The treatment of CTP is based on case reports and observational studies. There are no set treatment protocols. Some patients do not require treatment as spontaneous remission may occur. However, in those that do, cyclosporin A and hormone therapy, such as progestin or danazol, can be used. The relationship between female hormone levels and platelet cycling is the reason why danazol was chosen in our case. The response to treatment is varied as some achieve stable platelet counts and some patients achieve remission. Therefore, response to the treatment is individually based. More research must be done about the pathogenesis and treatment of the disease as this would increase the identification, provide better forms of treatment, and would provide better outcomes of patients suffering from CTP [10].

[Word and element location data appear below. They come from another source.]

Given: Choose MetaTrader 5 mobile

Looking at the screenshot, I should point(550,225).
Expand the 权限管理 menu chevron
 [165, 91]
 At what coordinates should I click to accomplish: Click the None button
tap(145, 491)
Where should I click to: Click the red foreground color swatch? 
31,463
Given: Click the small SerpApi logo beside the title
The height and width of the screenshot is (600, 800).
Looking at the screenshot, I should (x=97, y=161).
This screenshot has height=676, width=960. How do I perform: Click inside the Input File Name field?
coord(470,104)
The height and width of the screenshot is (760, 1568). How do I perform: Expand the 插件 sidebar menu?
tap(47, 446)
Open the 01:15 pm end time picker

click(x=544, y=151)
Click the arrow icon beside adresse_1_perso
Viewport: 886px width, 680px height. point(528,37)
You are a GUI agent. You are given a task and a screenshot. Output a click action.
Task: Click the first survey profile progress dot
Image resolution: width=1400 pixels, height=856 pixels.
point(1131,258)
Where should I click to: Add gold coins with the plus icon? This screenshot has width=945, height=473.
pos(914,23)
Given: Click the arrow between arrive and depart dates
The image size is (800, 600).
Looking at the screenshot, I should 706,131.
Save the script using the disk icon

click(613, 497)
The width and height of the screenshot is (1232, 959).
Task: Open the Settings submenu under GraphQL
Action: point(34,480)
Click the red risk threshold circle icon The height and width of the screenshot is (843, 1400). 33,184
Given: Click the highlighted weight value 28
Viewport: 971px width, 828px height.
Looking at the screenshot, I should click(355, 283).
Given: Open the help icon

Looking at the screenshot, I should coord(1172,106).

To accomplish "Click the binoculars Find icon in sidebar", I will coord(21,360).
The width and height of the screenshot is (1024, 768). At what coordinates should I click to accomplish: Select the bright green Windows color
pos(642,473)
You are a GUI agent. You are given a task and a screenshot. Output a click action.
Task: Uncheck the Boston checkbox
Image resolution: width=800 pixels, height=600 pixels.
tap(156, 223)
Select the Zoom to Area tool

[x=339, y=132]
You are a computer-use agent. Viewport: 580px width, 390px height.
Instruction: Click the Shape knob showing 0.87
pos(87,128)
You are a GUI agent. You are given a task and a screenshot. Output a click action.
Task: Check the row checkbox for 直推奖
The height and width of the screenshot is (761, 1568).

Physicians should be aware of CTP as a cause of thrombocytopenia, and therefore it must be part of the differential diagnosis in any patient presenting with ITP refractory to treatment. Demonstration of the cyclical course of the disease can be done by repeated follow-up and tracking platelet counts without treatment. In women, a relationship may be made between low levels of platelets and menstrual periods, which would support the diagnosis of CTP. The authors believe this case is important in current literature as it details the many failed treatment options that the patient had to go through before the diagnosis of idiopathic CTP was made, which brings to light the need for an early diagnosis as it can help patients avoid the unnecessary treatment of ITP.

Learning points

CTP is a rare disorder characterized by fluctuating platelet counts every 3 - 4 weeks resulting in thrombocytopenia with subsequent rebound thrombocytosis to elevated or normal counts. The prevalence of CTP may be hindered by a diagnosis of ITP but should be looked for in young women with platelet nadirs occurring during their menstrual period along with graphing platelet counts demonstrating the cyclical nature of the disease. CTP should be high on the differential diagnosis of any patient with treatment-resistant ITP as an early diagnosis of CTP would allow for better outcomes. Patients who are suspected of having CTP should be monitored every week over several weeks to see if a cyclical cycle of platelets is present. Long-term monitoring of patients with CTP is necessary as patients are known to develop hematological and thyroid disorders. Patients can be treated with cyclosporin A or danazol, but close monitoring and follow-up are required as there is a lack of response in most.


No acknowledgments to declare.

Financial Disclosure

No funding to declare.

Conflict of Interest

No conflict of interest to declare.

Informed Consent

Informed consent was taken from the patient, and she fully agreed with the text written.

Author Contributions

SRM saw the case, did research, and wrote the case report. AP helped with research, writing, and editing. VD and AS helped with editing.

Data Availability

The authors declare that data supporting the findings of the study are available within the article.